BEGIN Record extracts
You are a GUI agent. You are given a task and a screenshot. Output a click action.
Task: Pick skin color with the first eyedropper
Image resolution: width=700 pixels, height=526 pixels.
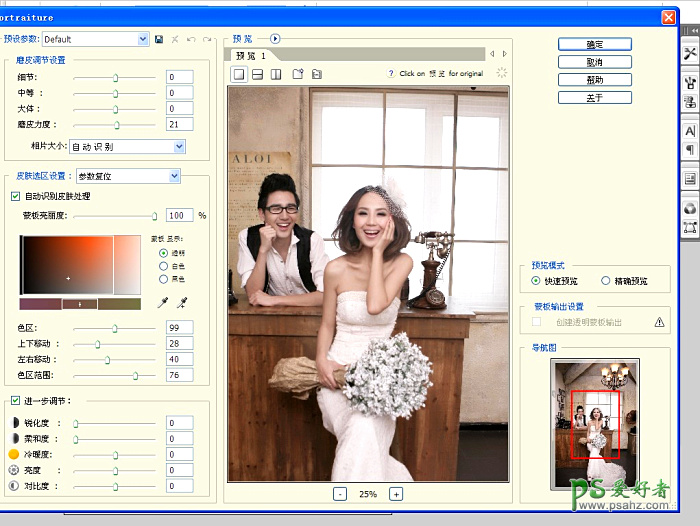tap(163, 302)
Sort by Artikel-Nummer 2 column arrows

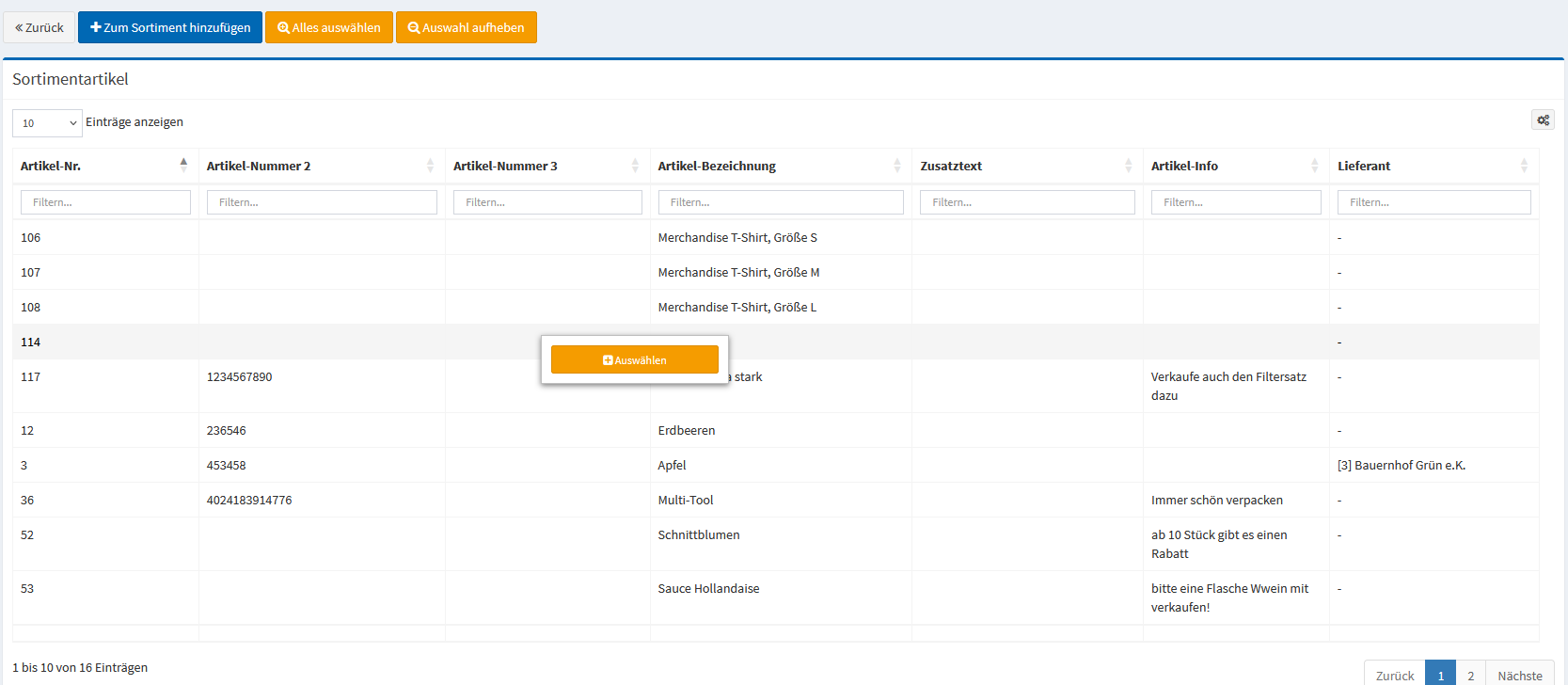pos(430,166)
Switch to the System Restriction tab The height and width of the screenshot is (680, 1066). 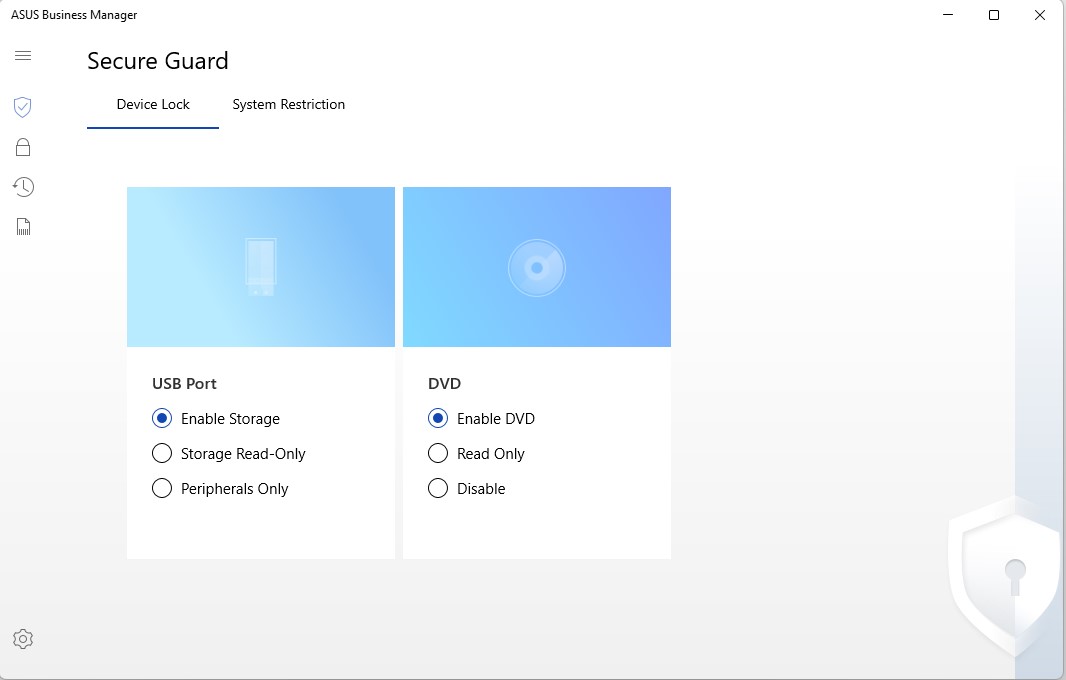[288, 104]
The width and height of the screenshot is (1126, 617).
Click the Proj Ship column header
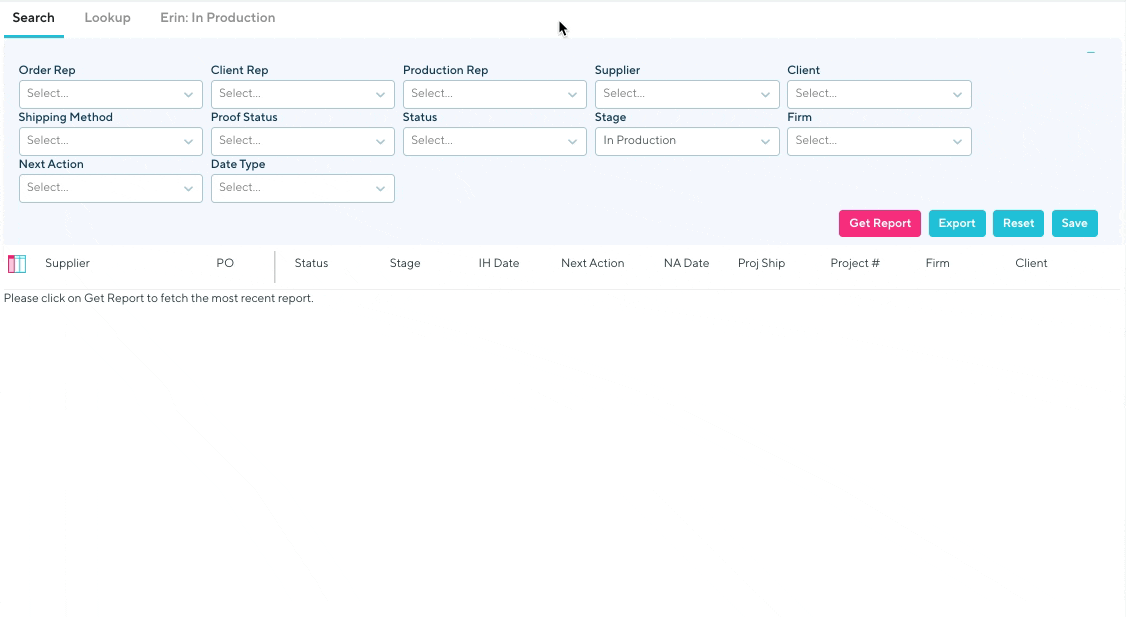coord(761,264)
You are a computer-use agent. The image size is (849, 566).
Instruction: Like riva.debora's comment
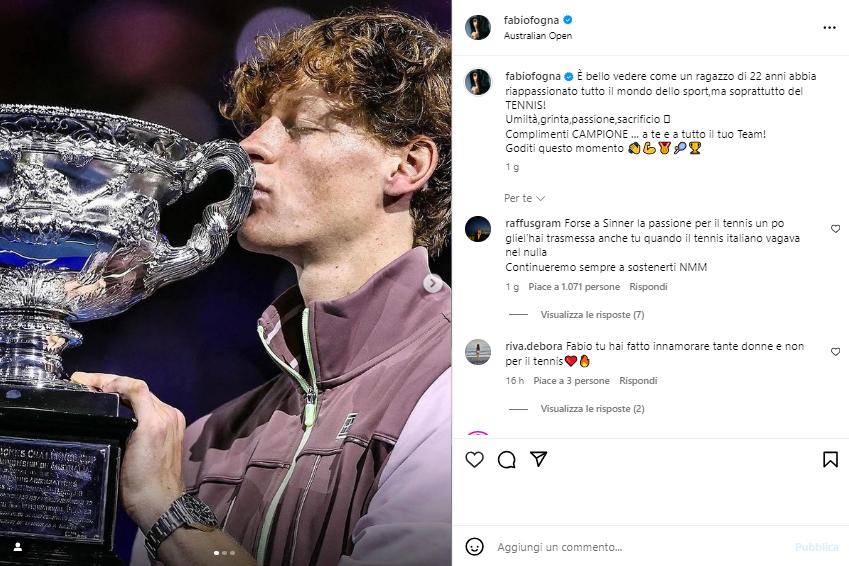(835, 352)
END Record extracts
BEGIN Record extracts
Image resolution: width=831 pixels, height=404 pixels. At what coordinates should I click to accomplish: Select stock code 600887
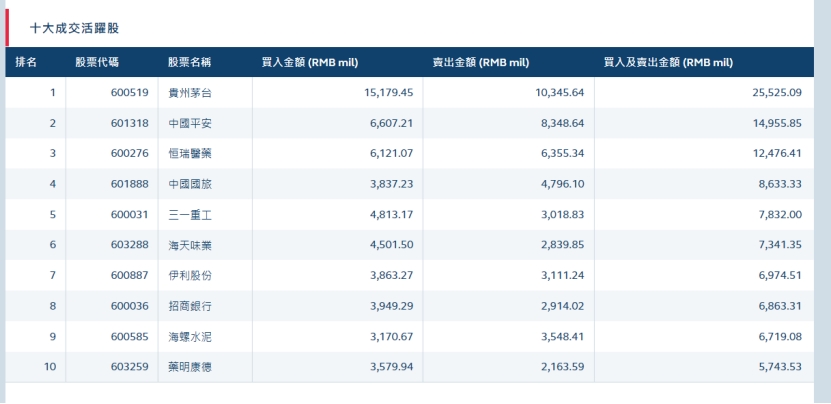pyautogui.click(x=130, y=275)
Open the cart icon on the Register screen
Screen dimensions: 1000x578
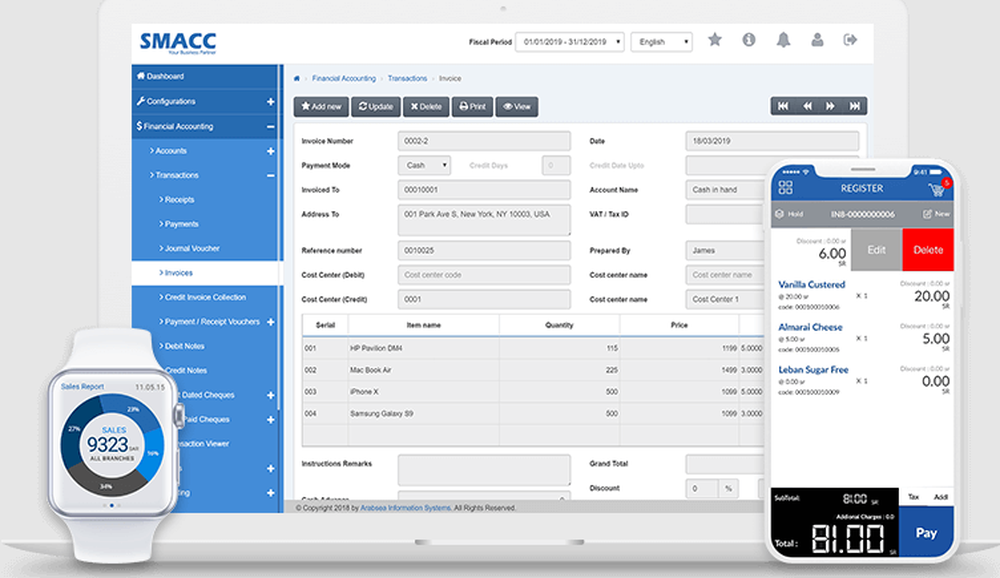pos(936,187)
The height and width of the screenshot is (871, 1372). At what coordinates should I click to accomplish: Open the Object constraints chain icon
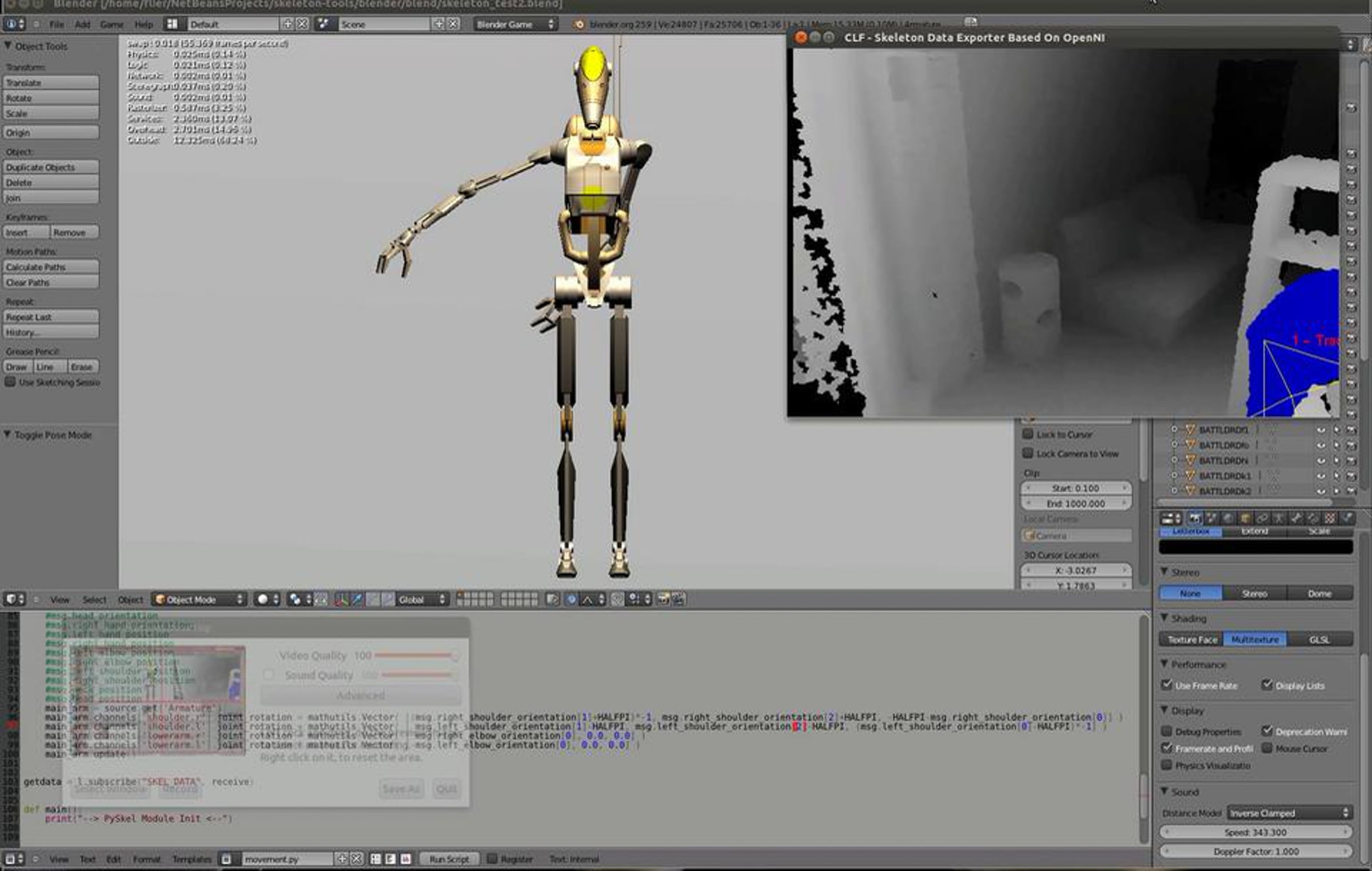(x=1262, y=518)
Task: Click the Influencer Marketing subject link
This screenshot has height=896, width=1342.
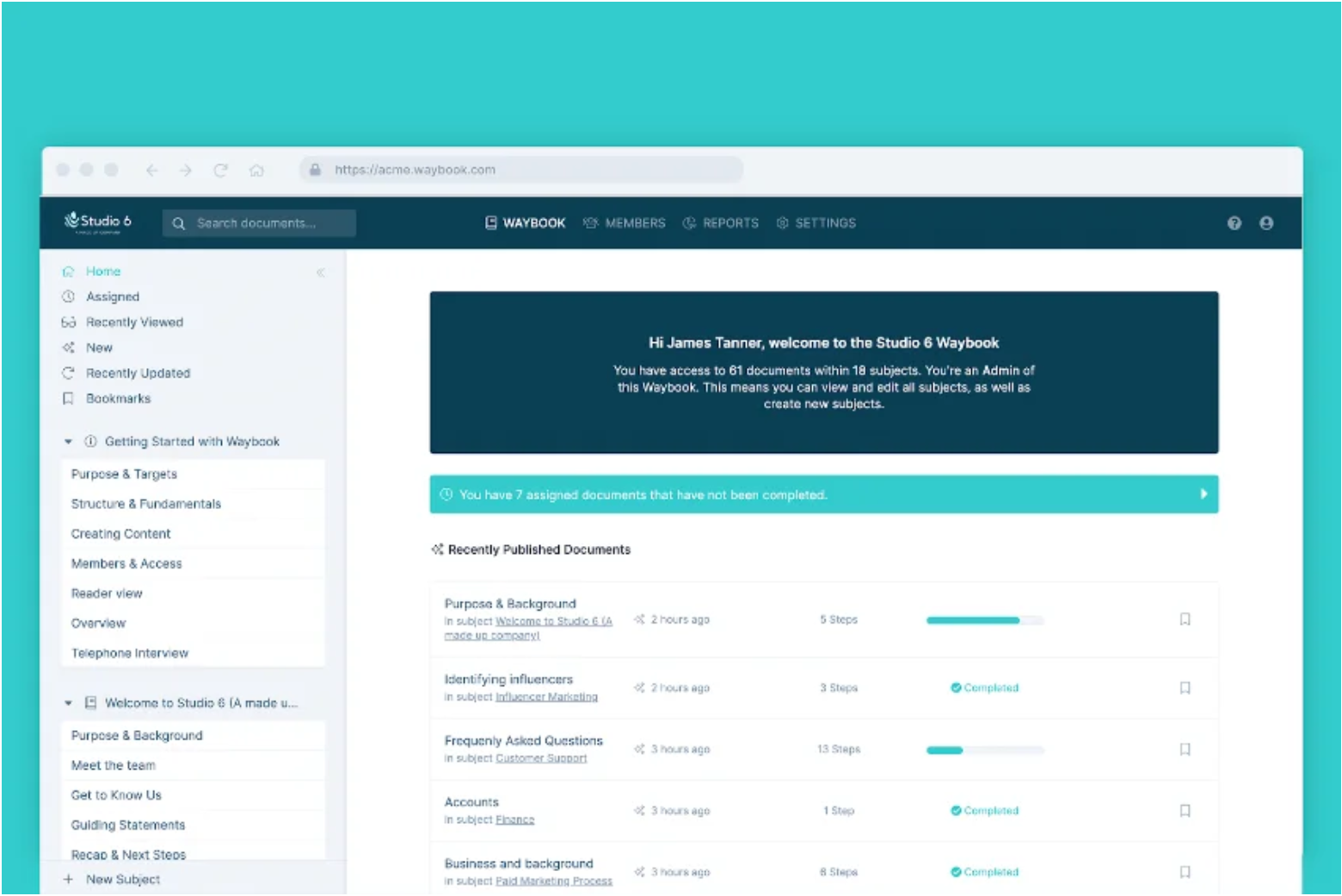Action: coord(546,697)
END Record extracts
▶ Short task
Reproduce the items verbatim from the line containing "Open the cart icon on the Register screen" through the line containing "Action: coord(546,697)", inclusive, omitting the pictures from your answer.

▶ Result for this exercise
Open the cart icon on the Register screen
Screen dimensions: 1000x578
pos(936,187)
The height and width of the screenshot is (871, 1372). At what coordinates should I click to accomplish: Open the Object constraints chain icon
(x=1262, y=518)
Task: Click the Influencer Marketing subject link
This screenshot has height=896, width=1342.
Action: coord(546,697)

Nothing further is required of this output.